I have a two large dataframes (around 19000 rows and 71 columns) as follows df1
sample1 | sample2 | sample3 | |
---|---|---|---|
gene1 | 5 | 10 | 15 |
gene2 | 2 | 8 | 10 |
gene3 | 3 | 9 | 10 |
df2
sample1 | sample2 | sample3 | |
---|---|---|---|
gene1 | 40 | 50 | 65 |
gene2 | 12 | 18 | 0 |
gene3 | 31 | 19 | 10 |
I am trying to perform wilcoxon rank sum test on the rows with the same index but the code is taking forever on google colab!! My code so far
wilc_results= c()
for( x in 1:nrow(df1)){
for (y in 1:nrow(df2)){
result= wilcox.test(as.numeric(df2[y,]), as.numeric(f1d[x,]),
alternative= 'two.sided', paired= T )
wilc_results[length(wilc_results) + 1] <- result$p.value
}
}
is there a much faster way to get the desired output?

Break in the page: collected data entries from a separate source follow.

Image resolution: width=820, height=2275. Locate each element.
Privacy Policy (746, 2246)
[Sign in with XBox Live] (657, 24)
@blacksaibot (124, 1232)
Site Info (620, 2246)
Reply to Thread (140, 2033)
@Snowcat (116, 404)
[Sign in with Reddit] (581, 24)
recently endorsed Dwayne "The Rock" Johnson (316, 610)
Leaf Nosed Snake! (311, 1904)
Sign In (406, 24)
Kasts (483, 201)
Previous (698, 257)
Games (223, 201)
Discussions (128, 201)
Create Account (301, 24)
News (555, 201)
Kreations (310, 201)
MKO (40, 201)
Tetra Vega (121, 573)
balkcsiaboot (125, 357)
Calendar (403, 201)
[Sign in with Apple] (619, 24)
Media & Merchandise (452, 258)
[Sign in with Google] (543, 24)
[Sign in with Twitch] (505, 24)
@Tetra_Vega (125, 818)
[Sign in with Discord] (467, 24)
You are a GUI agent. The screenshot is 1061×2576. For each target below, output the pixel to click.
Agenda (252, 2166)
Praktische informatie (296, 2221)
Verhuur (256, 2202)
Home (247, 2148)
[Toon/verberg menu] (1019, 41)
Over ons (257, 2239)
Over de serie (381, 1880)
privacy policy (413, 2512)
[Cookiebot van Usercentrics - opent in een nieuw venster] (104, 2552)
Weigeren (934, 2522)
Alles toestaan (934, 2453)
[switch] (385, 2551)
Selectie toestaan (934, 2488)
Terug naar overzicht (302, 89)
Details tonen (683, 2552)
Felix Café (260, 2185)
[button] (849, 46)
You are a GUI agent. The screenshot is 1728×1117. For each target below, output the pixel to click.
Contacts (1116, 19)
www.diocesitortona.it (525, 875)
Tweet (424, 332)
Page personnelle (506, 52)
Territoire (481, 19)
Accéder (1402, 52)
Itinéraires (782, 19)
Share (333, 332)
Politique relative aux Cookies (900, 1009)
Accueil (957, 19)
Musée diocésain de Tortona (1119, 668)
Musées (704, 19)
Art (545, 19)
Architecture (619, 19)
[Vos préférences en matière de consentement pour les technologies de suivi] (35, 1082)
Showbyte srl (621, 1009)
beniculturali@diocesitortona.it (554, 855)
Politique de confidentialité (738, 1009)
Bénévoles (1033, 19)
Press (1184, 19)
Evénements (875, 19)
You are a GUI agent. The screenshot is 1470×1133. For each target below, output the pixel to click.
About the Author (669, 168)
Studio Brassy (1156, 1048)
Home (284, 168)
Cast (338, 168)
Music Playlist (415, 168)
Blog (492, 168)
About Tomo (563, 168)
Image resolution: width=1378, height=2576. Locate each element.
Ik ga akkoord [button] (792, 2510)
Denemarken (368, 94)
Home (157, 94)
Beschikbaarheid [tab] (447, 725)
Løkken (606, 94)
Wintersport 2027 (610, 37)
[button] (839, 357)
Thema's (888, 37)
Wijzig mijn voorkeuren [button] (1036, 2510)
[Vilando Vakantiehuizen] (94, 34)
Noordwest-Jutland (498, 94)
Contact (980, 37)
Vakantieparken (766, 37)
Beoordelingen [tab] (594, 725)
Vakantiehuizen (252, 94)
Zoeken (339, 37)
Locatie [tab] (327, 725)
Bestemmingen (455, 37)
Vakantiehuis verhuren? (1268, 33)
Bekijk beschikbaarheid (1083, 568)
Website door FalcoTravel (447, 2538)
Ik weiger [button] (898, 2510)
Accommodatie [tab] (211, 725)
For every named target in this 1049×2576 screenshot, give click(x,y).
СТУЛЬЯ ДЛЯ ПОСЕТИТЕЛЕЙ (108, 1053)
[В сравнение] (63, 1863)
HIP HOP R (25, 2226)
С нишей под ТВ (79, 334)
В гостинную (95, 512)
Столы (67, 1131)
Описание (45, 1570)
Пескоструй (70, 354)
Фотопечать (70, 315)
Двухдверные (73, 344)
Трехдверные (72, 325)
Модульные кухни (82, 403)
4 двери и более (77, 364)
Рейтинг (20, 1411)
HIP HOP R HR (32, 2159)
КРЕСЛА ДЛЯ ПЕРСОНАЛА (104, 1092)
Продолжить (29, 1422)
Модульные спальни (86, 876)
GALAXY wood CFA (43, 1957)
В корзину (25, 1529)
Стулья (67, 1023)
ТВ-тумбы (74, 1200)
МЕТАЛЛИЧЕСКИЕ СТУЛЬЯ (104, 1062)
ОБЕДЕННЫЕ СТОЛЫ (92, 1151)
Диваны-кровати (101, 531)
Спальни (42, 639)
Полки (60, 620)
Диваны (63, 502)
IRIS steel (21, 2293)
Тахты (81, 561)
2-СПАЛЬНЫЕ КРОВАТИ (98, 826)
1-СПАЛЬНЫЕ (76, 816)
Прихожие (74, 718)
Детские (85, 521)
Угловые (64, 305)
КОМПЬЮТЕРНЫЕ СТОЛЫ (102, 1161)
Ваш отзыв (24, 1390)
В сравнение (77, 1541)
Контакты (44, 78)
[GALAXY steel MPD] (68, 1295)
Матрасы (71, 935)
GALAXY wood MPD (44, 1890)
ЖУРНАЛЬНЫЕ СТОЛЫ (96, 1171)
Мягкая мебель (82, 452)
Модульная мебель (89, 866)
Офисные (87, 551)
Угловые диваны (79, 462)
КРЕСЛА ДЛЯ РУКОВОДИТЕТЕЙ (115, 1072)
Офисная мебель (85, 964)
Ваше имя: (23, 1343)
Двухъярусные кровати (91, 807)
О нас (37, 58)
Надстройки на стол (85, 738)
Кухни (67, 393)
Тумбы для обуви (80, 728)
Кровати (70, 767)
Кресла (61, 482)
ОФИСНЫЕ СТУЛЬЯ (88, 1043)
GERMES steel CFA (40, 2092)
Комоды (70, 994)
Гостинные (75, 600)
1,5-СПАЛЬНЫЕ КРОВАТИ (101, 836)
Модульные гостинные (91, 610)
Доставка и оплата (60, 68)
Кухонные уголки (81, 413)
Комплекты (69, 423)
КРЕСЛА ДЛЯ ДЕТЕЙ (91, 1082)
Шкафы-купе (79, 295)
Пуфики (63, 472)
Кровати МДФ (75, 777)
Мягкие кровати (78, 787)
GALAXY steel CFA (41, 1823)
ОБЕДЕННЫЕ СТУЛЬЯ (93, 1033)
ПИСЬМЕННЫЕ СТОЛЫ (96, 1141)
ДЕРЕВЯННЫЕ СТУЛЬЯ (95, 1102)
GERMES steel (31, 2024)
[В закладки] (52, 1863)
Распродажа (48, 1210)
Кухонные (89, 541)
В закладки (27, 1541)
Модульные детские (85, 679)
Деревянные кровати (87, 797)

There is no need to loop twice, since both your data frames have the same number of columns. It runs in about 10 seconds on a similarly sized dataset on my computer.
wilc_results <- list()
for(i in 1:nrow(df1)) {
result <- wilcox.test(as.numeric(df1[i,]), as.numeric(df2[i,]),
alternative='two.sided', paired=T)
wilc_results[[i]] <- result$p.value
}